**ABOUT THIS TASK:**
The lines from the one holding "Task: Go to the Employees menu" through the end of the records below are to be written out exactly, and nothing else; pictures are to be left out.

**Source data:**
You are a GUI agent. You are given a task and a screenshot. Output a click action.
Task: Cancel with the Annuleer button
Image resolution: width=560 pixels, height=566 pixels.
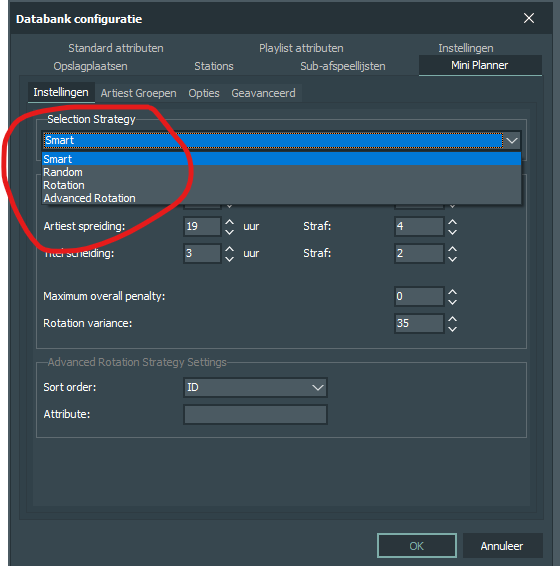coord(502,546)

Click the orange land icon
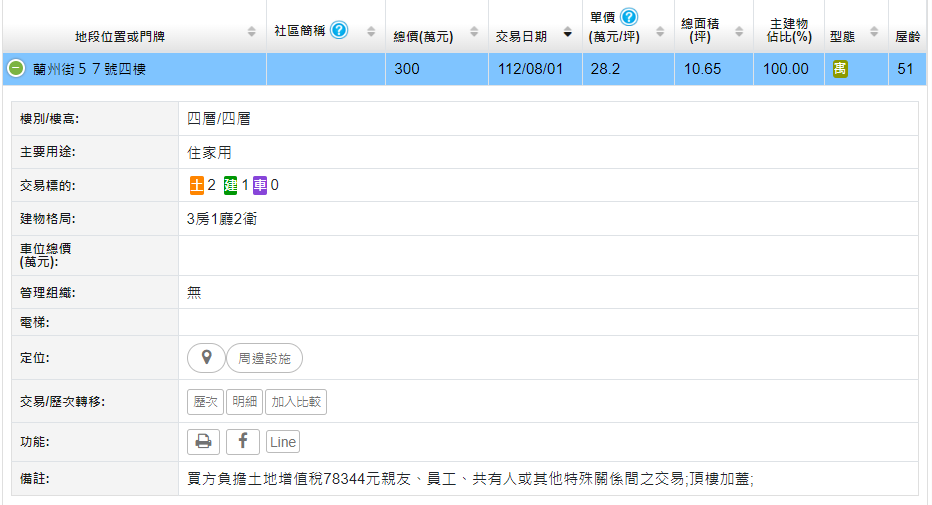tap(197, 185)
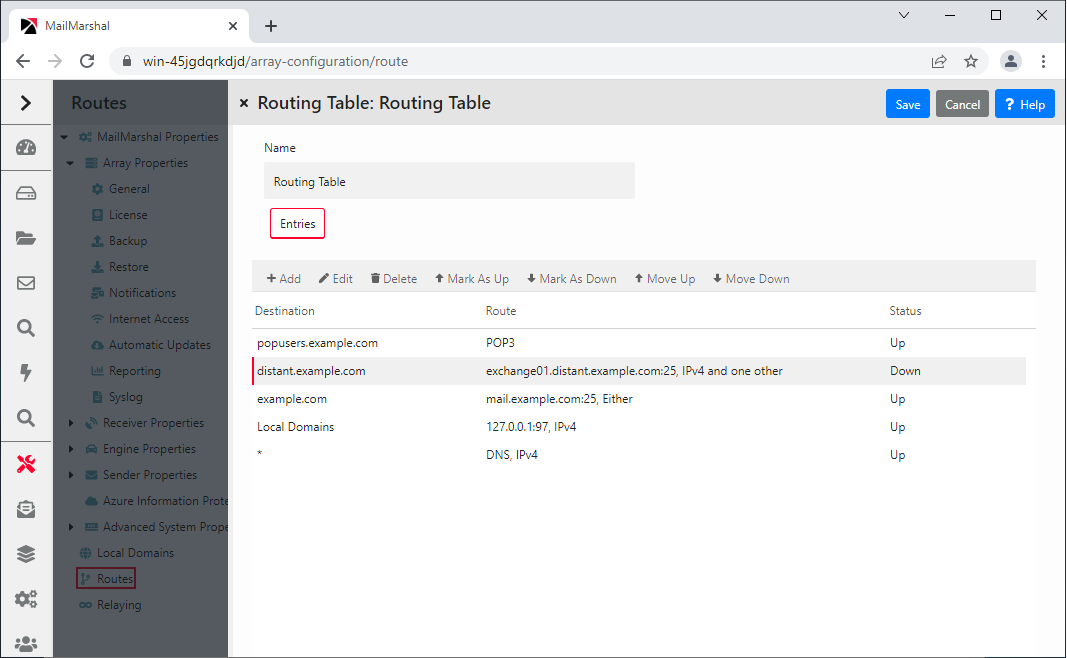Switch to the MailMarshal browser tab

120,25
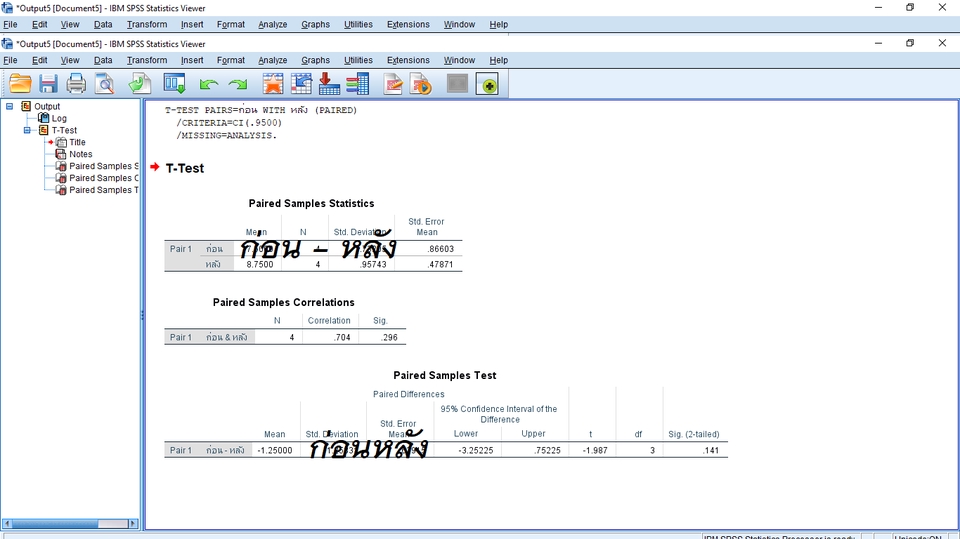Screen dimensions: 960x539
Task: Select the Notes item in outline pane
Action: pos(80,154)
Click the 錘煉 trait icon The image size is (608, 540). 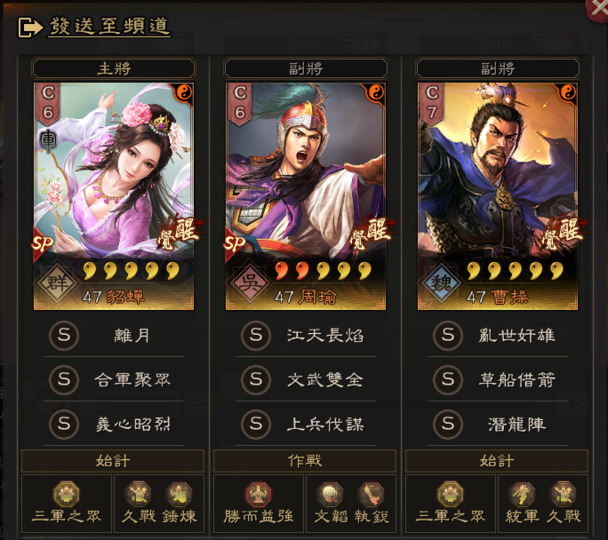click(x=179, y=494)
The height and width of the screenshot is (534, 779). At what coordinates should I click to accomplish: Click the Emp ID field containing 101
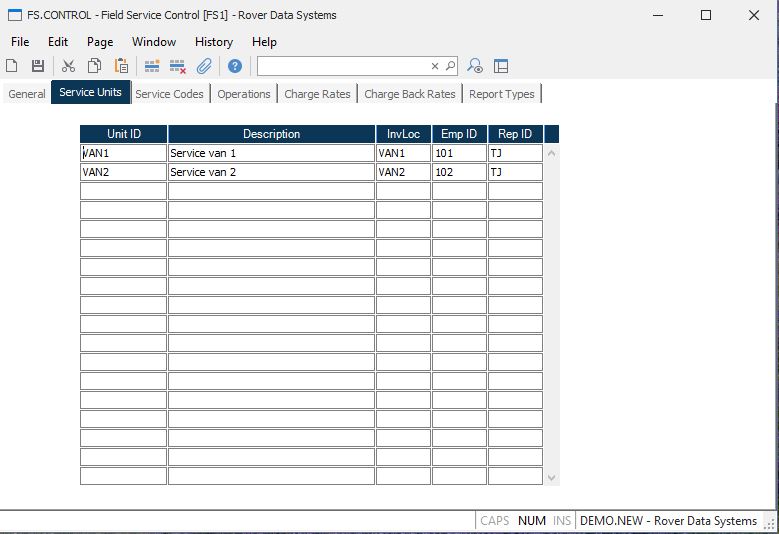click(x=459, y=153)
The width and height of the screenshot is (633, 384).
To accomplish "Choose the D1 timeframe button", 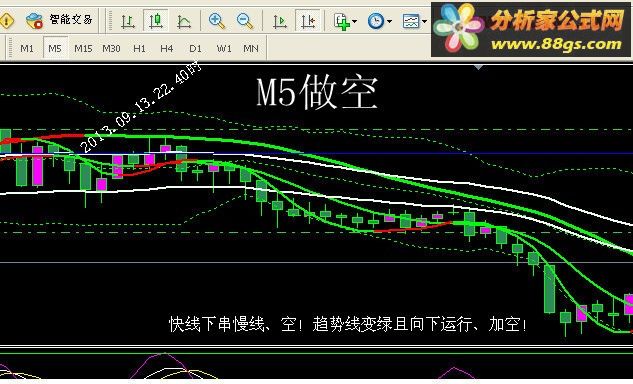I will coord(195,48).
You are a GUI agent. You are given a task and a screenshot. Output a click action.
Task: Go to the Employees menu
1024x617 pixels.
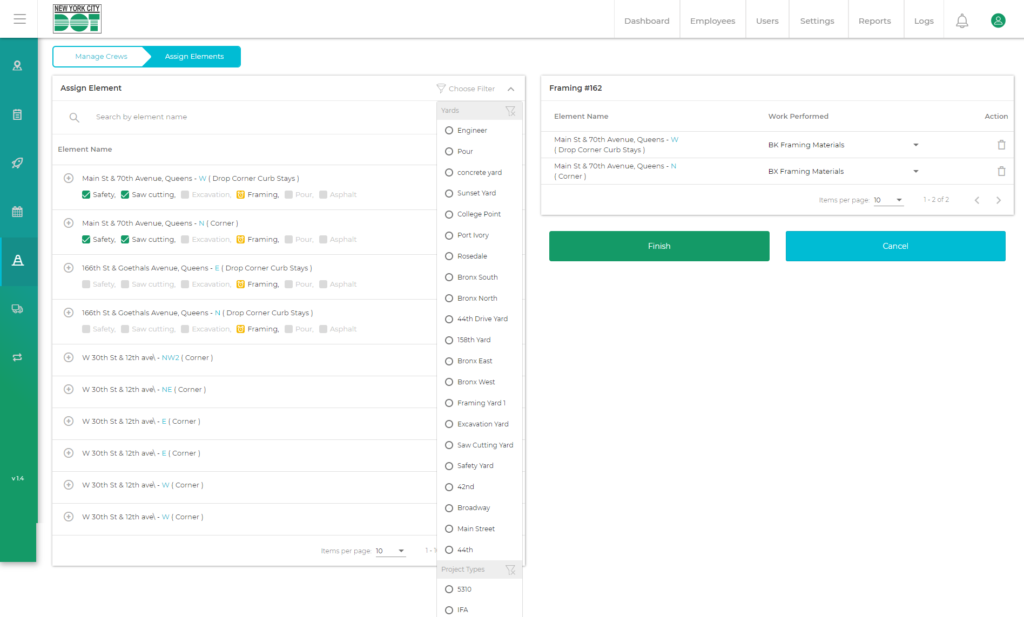click(x=712, y=21)
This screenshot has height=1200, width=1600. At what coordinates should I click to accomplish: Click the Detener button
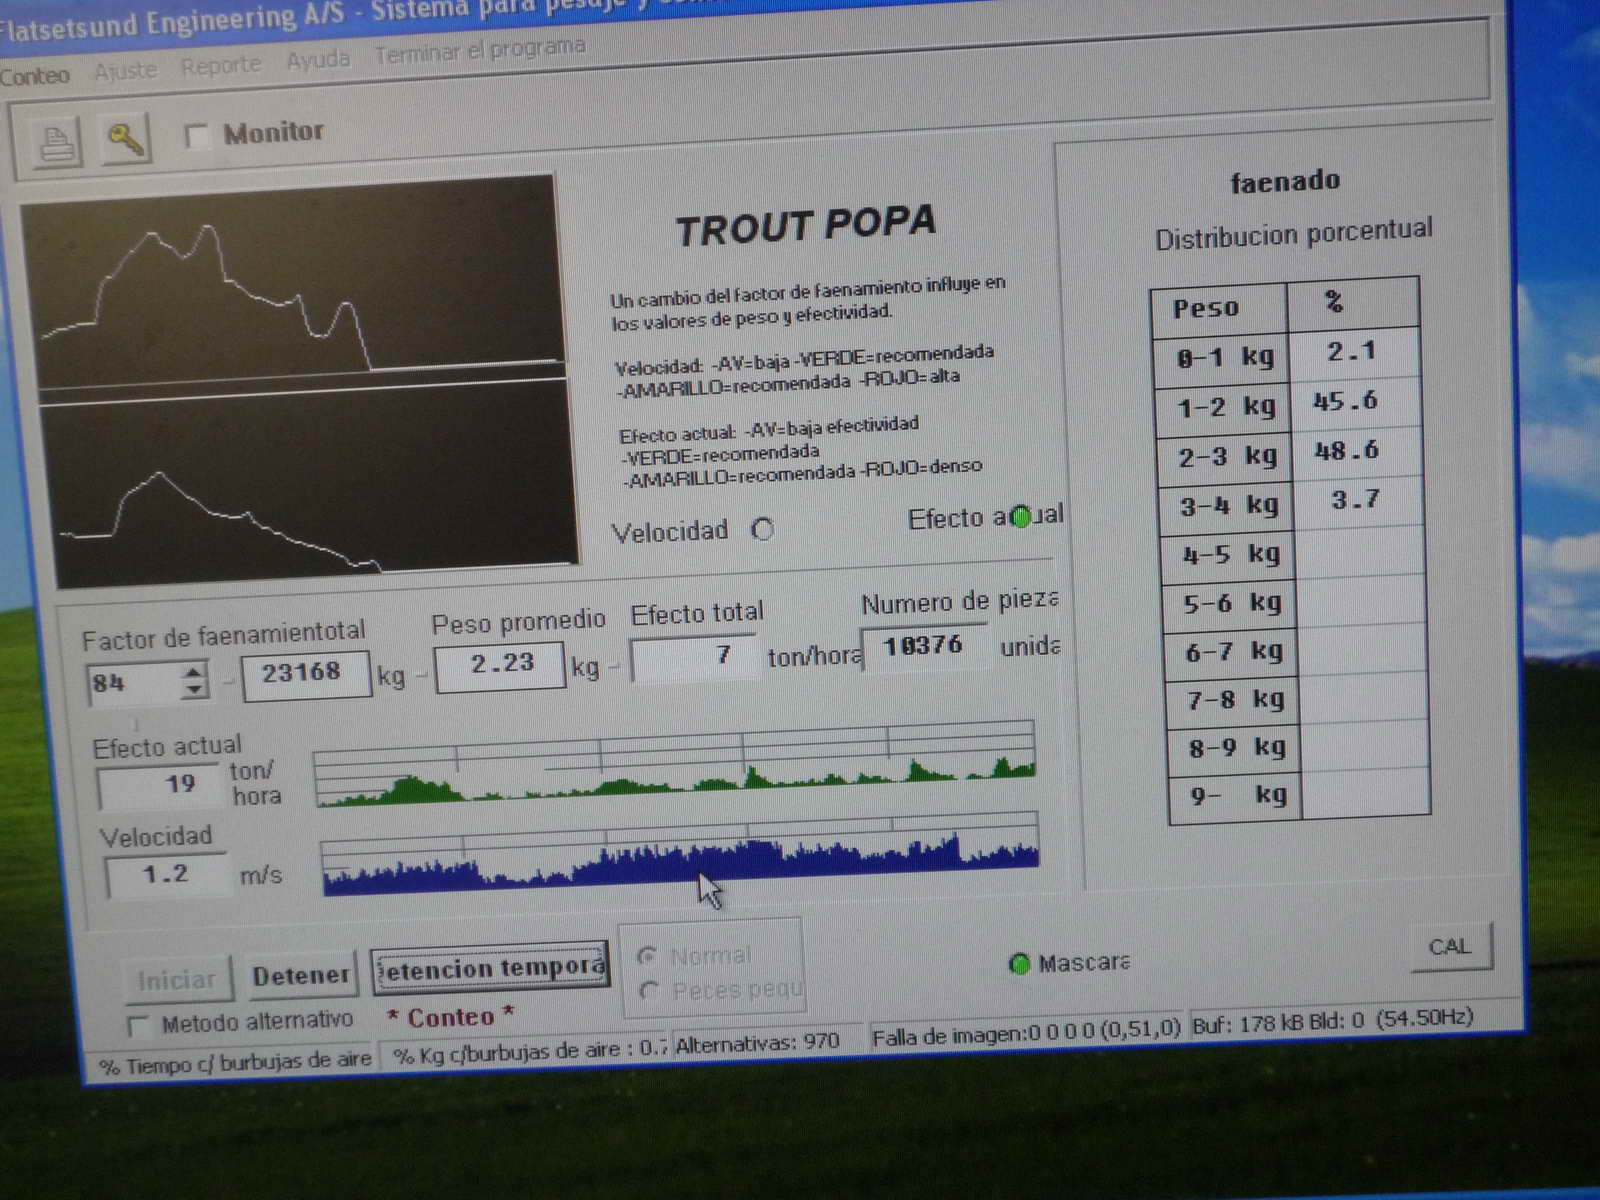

**EXPECTED ANSWER:**
Task: Go to the Employees menu
1024x617 pixels.
click(x=712, y=21)
This screenshot has height=1200, width=1600. At what coordinates should I click to accomplish: Click the Detener button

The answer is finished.